Go through the data below and copy each line where the word "sidebar" occurs.
Top of Recorded data
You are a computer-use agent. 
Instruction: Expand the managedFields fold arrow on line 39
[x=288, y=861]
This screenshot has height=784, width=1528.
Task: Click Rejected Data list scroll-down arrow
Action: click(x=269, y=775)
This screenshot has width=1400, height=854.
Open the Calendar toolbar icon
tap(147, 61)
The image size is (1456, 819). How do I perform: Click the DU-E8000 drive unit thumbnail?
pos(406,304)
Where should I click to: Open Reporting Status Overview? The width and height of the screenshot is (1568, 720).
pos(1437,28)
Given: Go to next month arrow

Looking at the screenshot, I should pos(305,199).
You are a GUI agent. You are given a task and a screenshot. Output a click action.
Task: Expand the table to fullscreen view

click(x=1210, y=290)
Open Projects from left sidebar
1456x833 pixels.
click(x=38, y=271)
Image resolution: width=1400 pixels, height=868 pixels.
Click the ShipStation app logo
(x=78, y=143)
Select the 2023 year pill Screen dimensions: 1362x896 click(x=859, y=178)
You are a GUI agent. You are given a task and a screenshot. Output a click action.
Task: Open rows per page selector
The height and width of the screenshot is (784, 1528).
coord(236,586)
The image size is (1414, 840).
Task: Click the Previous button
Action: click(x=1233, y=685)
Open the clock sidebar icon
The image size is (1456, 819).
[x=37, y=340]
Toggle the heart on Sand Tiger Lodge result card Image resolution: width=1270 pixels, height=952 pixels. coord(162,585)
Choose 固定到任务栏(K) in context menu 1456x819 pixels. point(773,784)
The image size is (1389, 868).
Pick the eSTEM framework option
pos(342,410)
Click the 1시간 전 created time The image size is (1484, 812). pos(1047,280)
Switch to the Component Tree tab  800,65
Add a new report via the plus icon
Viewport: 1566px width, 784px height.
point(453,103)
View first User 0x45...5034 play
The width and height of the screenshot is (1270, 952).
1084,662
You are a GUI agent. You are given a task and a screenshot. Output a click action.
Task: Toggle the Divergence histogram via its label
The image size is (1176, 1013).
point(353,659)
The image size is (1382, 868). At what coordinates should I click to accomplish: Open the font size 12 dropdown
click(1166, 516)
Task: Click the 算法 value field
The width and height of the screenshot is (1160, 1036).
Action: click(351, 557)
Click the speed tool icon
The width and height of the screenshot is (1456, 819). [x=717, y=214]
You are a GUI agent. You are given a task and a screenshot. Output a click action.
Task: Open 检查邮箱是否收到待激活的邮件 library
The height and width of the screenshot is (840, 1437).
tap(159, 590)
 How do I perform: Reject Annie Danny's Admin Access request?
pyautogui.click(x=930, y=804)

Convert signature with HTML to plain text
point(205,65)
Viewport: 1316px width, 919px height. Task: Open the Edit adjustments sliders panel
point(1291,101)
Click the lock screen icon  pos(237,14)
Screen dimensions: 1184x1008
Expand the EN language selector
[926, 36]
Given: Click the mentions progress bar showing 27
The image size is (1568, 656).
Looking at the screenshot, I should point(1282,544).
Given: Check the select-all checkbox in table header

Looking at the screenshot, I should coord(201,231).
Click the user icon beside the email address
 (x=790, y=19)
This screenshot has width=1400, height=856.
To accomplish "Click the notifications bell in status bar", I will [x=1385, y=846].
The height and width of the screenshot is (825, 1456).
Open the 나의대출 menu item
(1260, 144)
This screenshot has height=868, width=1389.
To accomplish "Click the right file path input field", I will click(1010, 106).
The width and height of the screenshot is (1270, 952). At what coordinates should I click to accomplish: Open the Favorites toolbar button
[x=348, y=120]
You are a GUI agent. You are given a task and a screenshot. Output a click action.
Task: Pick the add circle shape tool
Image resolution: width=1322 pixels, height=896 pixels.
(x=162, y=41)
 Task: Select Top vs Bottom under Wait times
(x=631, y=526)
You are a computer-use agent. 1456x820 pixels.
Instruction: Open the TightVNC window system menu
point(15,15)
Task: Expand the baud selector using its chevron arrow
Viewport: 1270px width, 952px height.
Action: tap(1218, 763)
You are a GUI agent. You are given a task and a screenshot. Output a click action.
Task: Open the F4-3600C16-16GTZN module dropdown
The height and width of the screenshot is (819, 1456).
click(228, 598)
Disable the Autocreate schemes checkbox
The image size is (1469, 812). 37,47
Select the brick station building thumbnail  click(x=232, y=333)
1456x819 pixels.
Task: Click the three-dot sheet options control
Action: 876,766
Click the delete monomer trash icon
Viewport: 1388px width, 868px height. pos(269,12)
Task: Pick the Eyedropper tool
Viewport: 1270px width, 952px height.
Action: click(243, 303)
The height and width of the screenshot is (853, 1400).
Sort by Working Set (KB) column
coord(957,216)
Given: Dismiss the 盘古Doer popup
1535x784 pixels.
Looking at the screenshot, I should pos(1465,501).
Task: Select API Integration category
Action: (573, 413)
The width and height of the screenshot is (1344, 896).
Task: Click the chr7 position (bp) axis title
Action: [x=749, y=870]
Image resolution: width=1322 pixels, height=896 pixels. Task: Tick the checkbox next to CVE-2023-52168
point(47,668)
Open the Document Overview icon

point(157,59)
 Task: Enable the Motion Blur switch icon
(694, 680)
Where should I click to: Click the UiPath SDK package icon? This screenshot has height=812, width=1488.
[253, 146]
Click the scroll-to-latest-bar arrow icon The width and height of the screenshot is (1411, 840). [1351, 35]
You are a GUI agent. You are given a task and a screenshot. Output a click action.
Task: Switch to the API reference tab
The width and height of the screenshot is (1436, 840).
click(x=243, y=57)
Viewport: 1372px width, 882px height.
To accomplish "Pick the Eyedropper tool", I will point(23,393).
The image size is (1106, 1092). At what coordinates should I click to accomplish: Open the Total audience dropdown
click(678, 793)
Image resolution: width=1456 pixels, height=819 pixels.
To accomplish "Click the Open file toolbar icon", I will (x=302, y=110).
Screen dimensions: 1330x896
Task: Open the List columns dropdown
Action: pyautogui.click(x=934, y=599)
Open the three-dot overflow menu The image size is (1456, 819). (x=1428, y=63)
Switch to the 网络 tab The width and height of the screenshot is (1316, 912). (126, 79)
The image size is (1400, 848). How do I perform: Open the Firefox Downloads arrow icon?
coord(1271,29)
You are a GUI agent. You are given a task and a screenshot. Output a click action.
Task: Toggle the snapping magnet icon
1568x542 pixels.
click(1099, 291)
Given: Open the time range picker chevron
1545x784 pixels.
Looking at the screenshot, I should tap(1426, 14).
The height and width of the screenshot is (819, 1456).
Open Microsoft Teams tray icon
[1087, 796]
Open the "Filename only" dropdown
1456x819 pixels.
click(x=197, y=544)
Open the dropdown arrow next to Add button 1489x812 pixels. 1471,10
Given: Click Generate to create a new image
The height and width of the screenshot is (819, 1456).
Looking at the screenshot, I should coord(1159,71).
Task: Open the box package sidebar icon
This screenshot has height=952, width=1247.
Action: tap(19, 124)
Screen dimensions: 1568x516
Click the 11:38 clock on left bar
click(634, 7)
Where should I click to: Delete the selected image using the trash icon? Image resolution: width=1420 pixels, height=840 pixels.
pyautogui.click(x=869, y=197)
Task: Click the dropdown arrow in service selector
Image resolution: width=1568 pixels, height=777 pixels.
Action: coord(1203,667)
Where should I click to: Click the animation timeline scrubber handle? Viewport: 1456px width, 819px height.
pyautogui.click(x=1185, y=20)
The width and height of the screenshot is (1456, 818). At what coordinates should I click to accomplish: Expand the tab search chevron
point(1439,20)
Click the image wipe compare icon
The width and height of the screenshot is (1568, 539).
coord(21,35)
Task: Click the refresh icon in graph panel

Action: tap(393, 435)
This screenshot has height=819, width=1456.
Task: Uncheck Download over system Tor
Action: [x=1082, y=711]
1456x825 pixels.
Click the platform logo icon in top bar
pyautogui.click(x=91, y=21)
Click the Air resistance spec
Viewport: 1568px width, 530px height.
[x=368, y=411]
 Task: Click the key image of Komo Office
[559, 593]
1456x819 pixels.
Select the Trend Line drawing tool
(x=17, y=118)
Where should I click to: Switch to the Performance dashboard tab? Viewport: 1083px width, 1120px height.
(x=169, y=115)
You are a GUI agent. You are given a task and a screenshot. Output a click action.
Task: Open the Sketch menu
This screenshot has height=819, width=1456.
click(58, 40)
Bottom of Recorded data
Response area:
Open Projects from left sidebar
Open the clock sidebar icon
Task: Open the box package sidebar icon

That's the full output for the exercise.